L’ancien président du Nigeria, M. Goodluck Jonathan a raté l’édition 2015 du prix Mo Ibrahim pour le leadership en dépit de sa concession historique de l’élection présidentielle de 2015.
Après avoir remporté le Prix Martin Luther King des droits de l’homme, Jonathan a été pressenti pour le prix Mo Ibrahim d’un montant de 5 millions $.
Mo Ibrahim, cependant, est en désaccord avec le fait que Jonathan ait eu un leadership au-dessus de tout soupçon car selon lui «l’excellence c’est l’excellence».
«Il y a un problème au sujet de l’excellence du leadership et ce n’est pas un phénomène africain, dit le magnat des télécoms ; regardez l’Europe, regardez l’Asie, plus de neuf ans n’ont pas permis de dégager cinq leaders exceptionnels en Europe, en Asie. »
A la question de BBC de savoir si aucun dirigeant africain ne méritait de gagner chaque année, M. Ibrahim a répondu: « Oui, exactement, ce n’est pas parce que nous sommes Africains que nous devons accepter la médiocrité ; l’excellence c’est l’excellence. Il s’agit d’un prix d’excellence, non pas une pension ; nous cherchons vraiment l’excellence. Les critères sont simples; nous recherchons un chef d’État qui est arrivé au pouvoir démocratiquement et de manière transparente, puis a fait avancer son pays, pris des décisions clés importantes qui ont aidé son peuple et qui a quitté le pouvoir à la fin de son mandat « .
Prix le plus important au monde décerné chaque année, institué en 2006 par l’entrepreneur en télécoms Mo Ibrahim, cette reconnaissance vise à récompenser d’anciens dirigeants africains qui ont démontré d’excellentes qualités durant leur mandat, respecté la Constitution et démontré un leadership exceptionnel.
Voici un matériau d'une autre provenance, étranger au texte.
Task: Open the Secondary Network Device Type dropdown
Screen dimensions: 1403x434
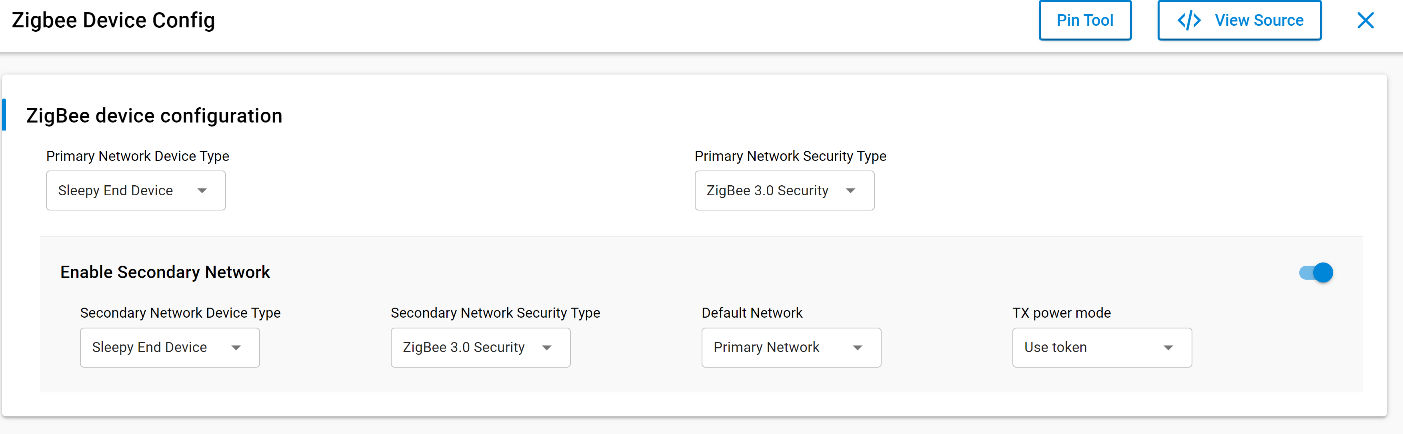Action: pos(170,347)
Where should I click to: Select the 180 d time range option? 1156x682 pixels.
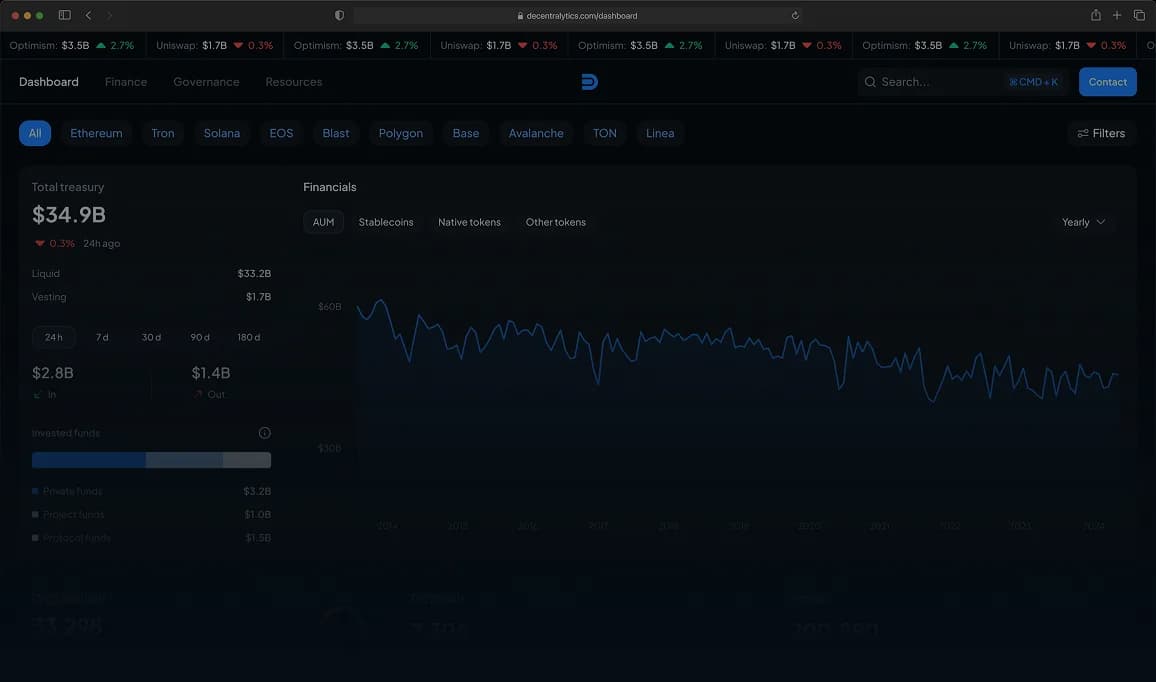[x=248, y=337]
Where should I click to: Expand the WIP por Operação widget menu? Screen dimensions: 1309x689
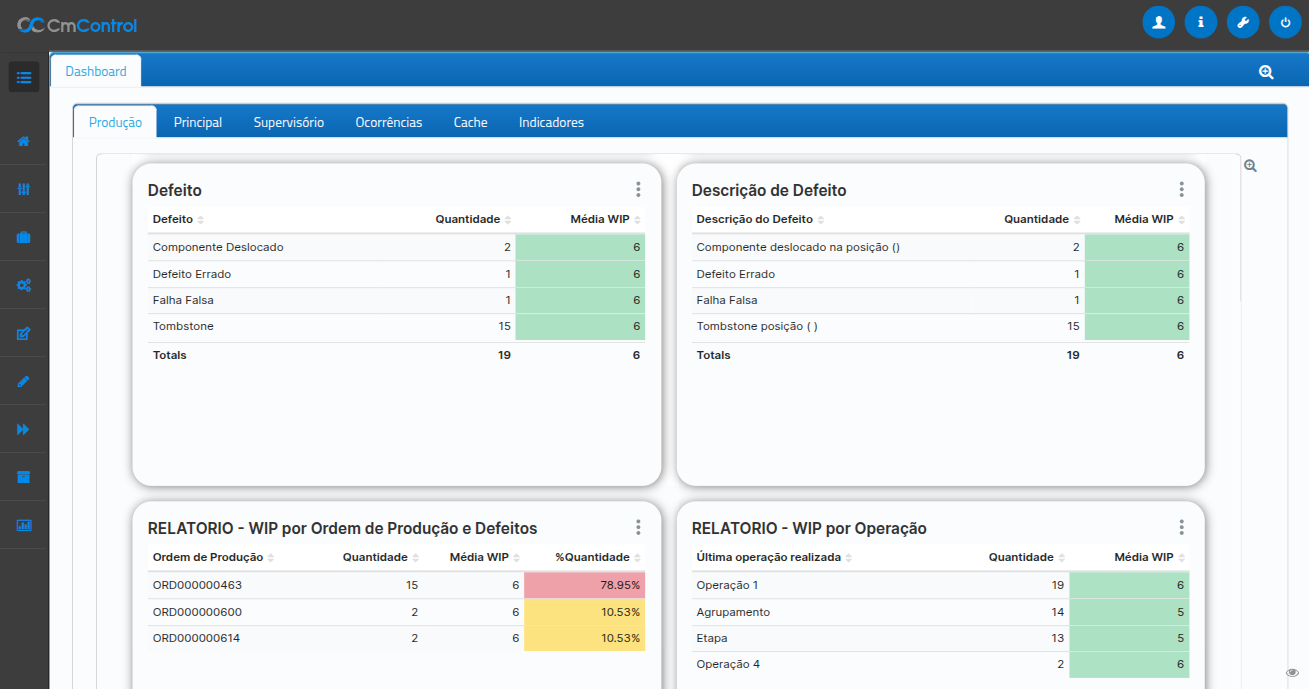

Le prix Mo Ibrahim « reconnaît et célèbre les Chefs d’État africains qui, dans des circonstances difficiles, ont développé leurs pays et contribué au renforcement de la démocratie et des droits humains pour le bénéfice commun de leur peuple, ouvrant la voie à une prospérité durable et équitable. ». Le prix est aussi une norme d’excellence en leadership en Afrique. Le gagnant bénéficie d’une somme de 5m $ sur 10 ans et d’une allocation mensuelle de 200 000 $ par année pour la vie et peut également demander une aide de 200,000 $ pour les bonnes causes qu’il soutient. Jusqu’à présent, seuls les anciens présidents du Mozambique, Joaquim Chissano; Festus Mogae du Botswana; Hifikepunye Pohamba de la Namibie; et Pedro Piers du Cap-Vert ont décroché le prix. L’ex-président sud-africain Nelson Mandela a reçu un prix d’honneur en 2007.
Bien que Jonathan semble avoir atteint quelques-un de ses critères, les allégations de corruption massive sous son administration qui font actuellement l’objet d’enquêtes et de poursuites ont pu lui coûter ce prestigieux prix africain. Cette déconvenue est-elle anodine et purement esthétique ou bien est-ce le signe avant-coureur d’un branle-bas éthique qui mettrait à mal les accords tacites et son statut d’ancien président qui assurent son intouchabilité ? Il est trop tôt pour l’affirmer. Gageons seulement que, primé ou pas, le dirigeant africain fasse sienne l’éthique de la responsabilité.